The Laboratory Center of the hospital is the chairman-designate unit of the Laboratory Medicine Branch of the Chinese Medical Association and has passed ISO15189 certification. According to its rules, the amount of blood collection should be guaranteed for one test and two retests. The minimum blood volume required for each test is 3mL for complete blood count, 3mL for all coagulation tests, 5mL for all biochemical tests, 5mL for all immunological tests, 5mL for molecular biology tests, 20mL for blood culture, and 1mL for blood gas. The total blood collection volume was estimated by combining the minimum volume with the number of blood collection tubes.
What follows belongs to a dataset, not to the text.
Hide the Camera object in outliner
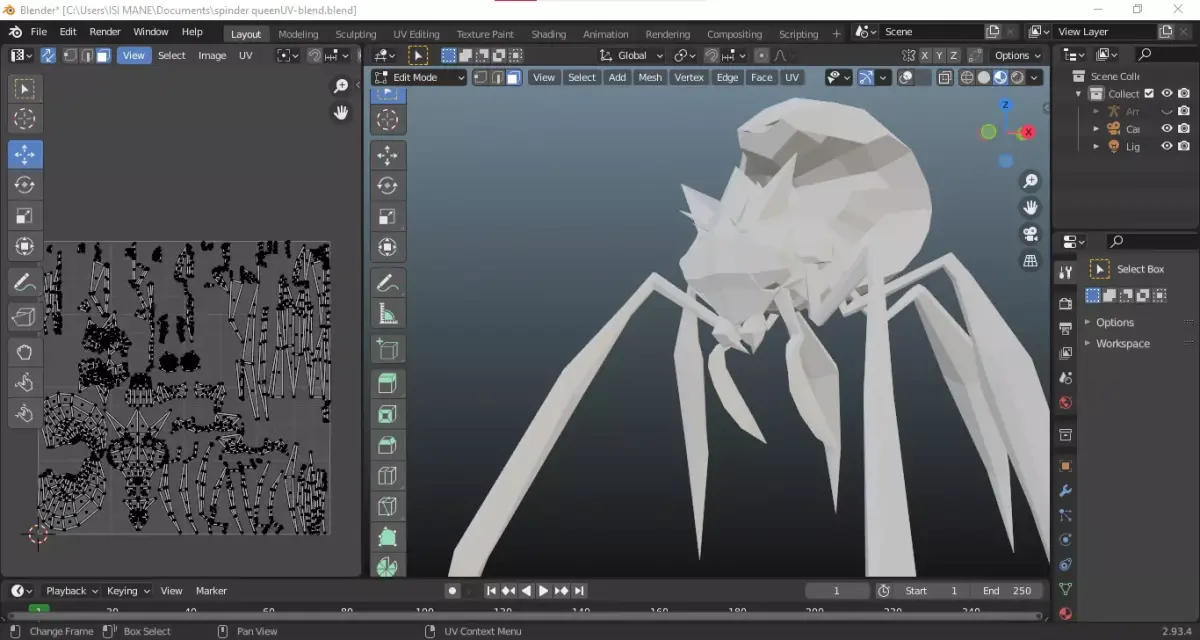The width and height of the screenshot is (1200, 640). click(x=1166, y=128)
According to the value of ΔHb, all included patients were divided into group 1 and group 2, then Chi-square test and Mann–Whitney U-test were carried out for each variable between the two groups. The information such as age, gender, height, weight, total blood collection, blood collection interval, hemoglobin at admission, diagnosis, and operation was compared to explore the statistically significant differences. And then, multi-variables logistic regression analysis was performed on variables with apparent differences. All statistical analyses were performed in Microsoft Excel and SPSS version 26. P-values below 0.05 were considered statistically significant.

Results

The results showed that from January 1, 2021, to December 31, 2021, a total of 3043 patients were hospitalized in this department. Among them, 1369 patients were excluded for being died, or hospitalized for less than 7 days or more than 30 days. Among the remaining 1674 patients, 780 were excluded for bleeding, having a transfusion, undergoing surgery, or suffering from diseases like tumor, hematological, thrombotic, embolic, or renal disease that significantly affected the hemoglobin value. For the remaining 894 patients, the basic information such as hemoglobin value at admission and discharge, age, gender, weight, height, and blood collection volume were counted, and 364 patients without reexamination of blood routine before discharge were excluded. Finally, 530 patients were included in the study. (Figure 1)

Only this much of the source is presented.